→ Texte source
—————
Retour sur l’assemblée générale d’Entreprises fluviales de France

Les mots « compétitivité », « visibilité », « collectif » ont dominé les échanges le 8 juillet 2022 lors de l’assemblée générale d’Entreprises fluviales de France (E2F) qui a aussi été marquée par la venue de Clément Beaune, tout récemment nommé ministre délégué, chargé des transports.
L’assemblée générale d’Entreprises fluviales de France (E2F) a eu lieu le 8 juillet 2022, rassemblant un grand nombre d’acteurs de la filière au salon Nework des Yachts de Paris autour d’une matinée d’échanges sur les besoins en ressources humaines, les infrastructures, les Jeux Olympiques et Paralympiques (JOP) de 2024. Au cours des trois tables-rondes, les mots « compétitivité », « visibilité », « collectif » sont revenus régulièrement dans la bouche des intervenants. Un manque de « visibilité » des métiers et des emplois de la filière fluviale, plutôt qu’une carence d’attractivité, ont souligné Isabelle Burget, directrice générale de Batorama, et Jean-Pierre Rous, DRH de Sogestran, lors de la première table-ronde sur les besoins en ressources humaines et les difficultés de recrutement. Selon la responsable de la compagnie de bateaux-promenade de Strasbourg : « Les métiers sont attractifs en eux-mêmes, diversifiés avec la conduite des bateaux, la maintenance, l’accueil à bord, le contact avec les passagers… Mais les conditions de travail, la qualité de vie au travail, la rémunération, les possibilités d’évolution de carrière constituent des aspects incontournables ». Cette compagnie de tourisme fluvial s’est retrouvée avec un effectif insuffisant à la fin de 2021 et a engagé un travail de fond pour recruter en réfléchissant et rehaussant d’abord son niveau d’exigence en matière de compétences et de qualités professionnelles (savoir-faire et savoir-être), mais aussi en refondant sa grille de rémunération, en communiquant sur l’entreprise, ses projets (comme le « verdissement » de ses bateaux), ses métiers sur les réseaux sociaux, en faisant appel à un cabinet de recrutement. « Nous ne sommes pas encore à l’effectif attendu mais la démarche fonctionne. Nous avons 50 collaborateurs aujourd’hui au lieu de 39 fin 2021, dont 24 capitaines et 7 matelots au lieu de 18 et 2, a expliqué Isabelle Burget. Les âges des nouveaux recrutés s’échelonnent de 20 à 50 ans. Nous voulons absolument éviter les recrutements « kleenex ». La rémunération, les conditions de travail, les possibilités d’évolution de carrière sont incontournables mais il y a aussi la philosophie de l’entreprise, un environnement de travail sain et constructif ». Pour améliorer la visibilité des métiers, Batorama favorise les interventions de collaborateurs dans les classes à partir du collège.
—————
→ Données recueillies
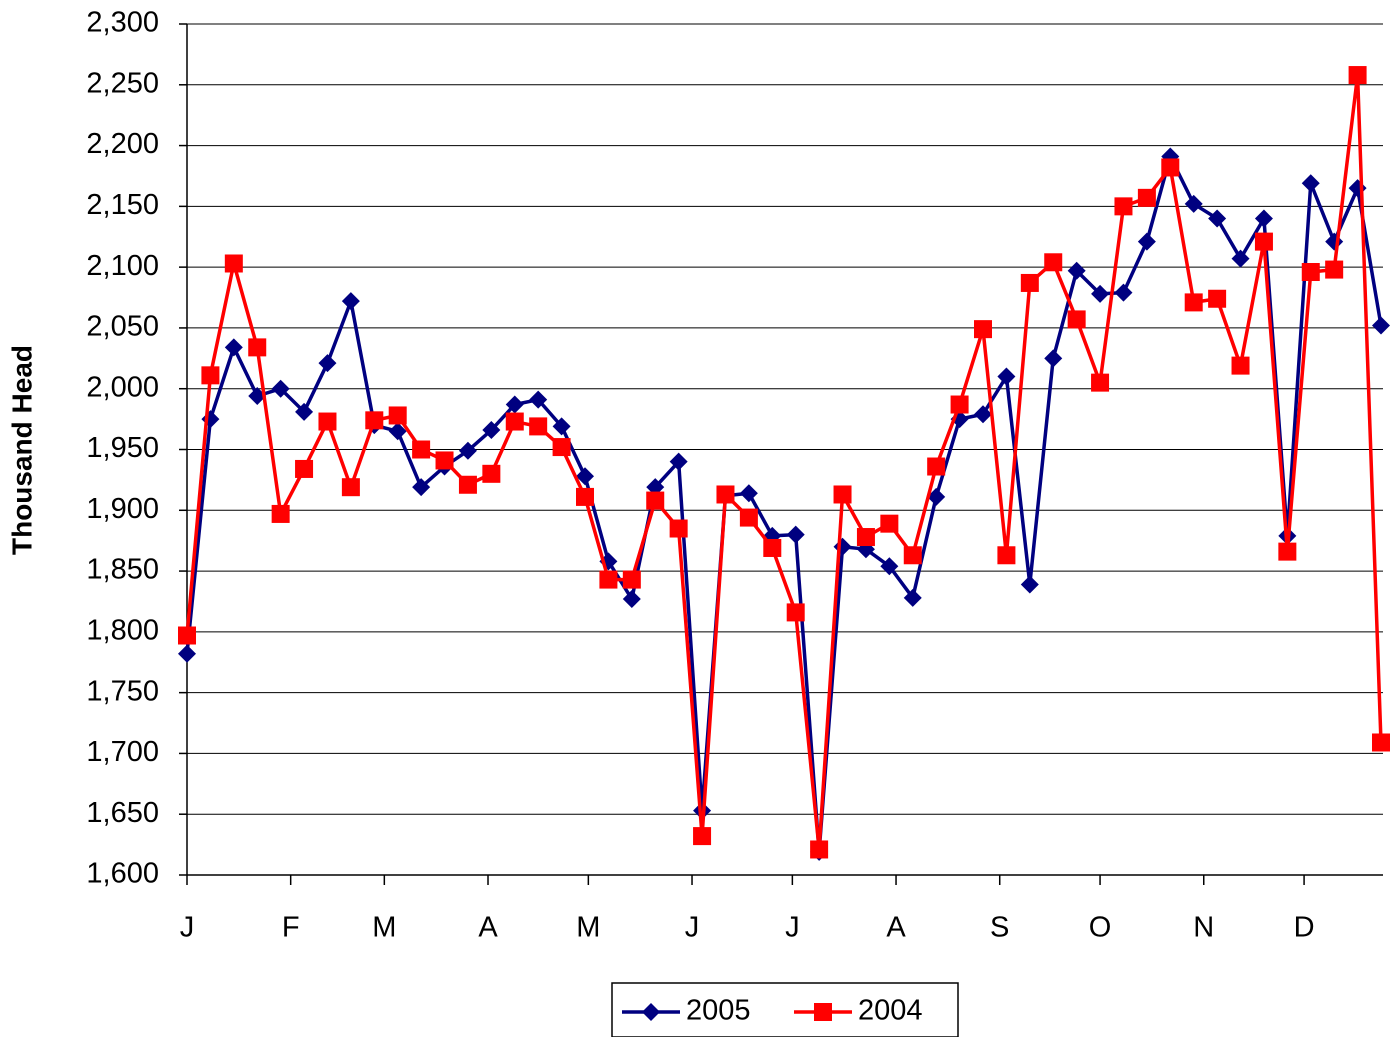 This screenshot has height=1037, width=1393. What do you see at coordinates (122, 448) in the screenshot?
I see `y-tick-label: 1,950` at bounding box center [122, 448].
—————
→ Série d'exercices
[A] D'après le texte source, dans quel lieu l'assemblée générale d'Entreprises fluviales de France s'est-elle déroulée ?
[B] Pour chaque affirmation, dites par oui ou par non si elle concorde avec le texte source, et citez les mots du texte qui tranchent : (i) L'assemblée générale d'E2F s'est tenue le 8 juillet 2022. (ii) Isabelle Burget occupe le poste de DRH de Sogestran. (iii) Batorama fait intervenir ses collaborateurs dans les classes à partir du lycée.
Ces lignes ne sont d'aucune utilité pour répondre.

→ Réponses attendues
[A] Au salon Nework des Yachts de Paris.

[B]
(i) Oui : « L’assemblée générale d’Entreprises fluviales de France (E2F) a eu lieu le 8 juillet 2022 ».
(ii) Non : « Isabelle Burget, directrice générale de Batorama ».
(iii) Non : « Batorama favorise les interventions de collaborateurs dans les classes à partir du collège ».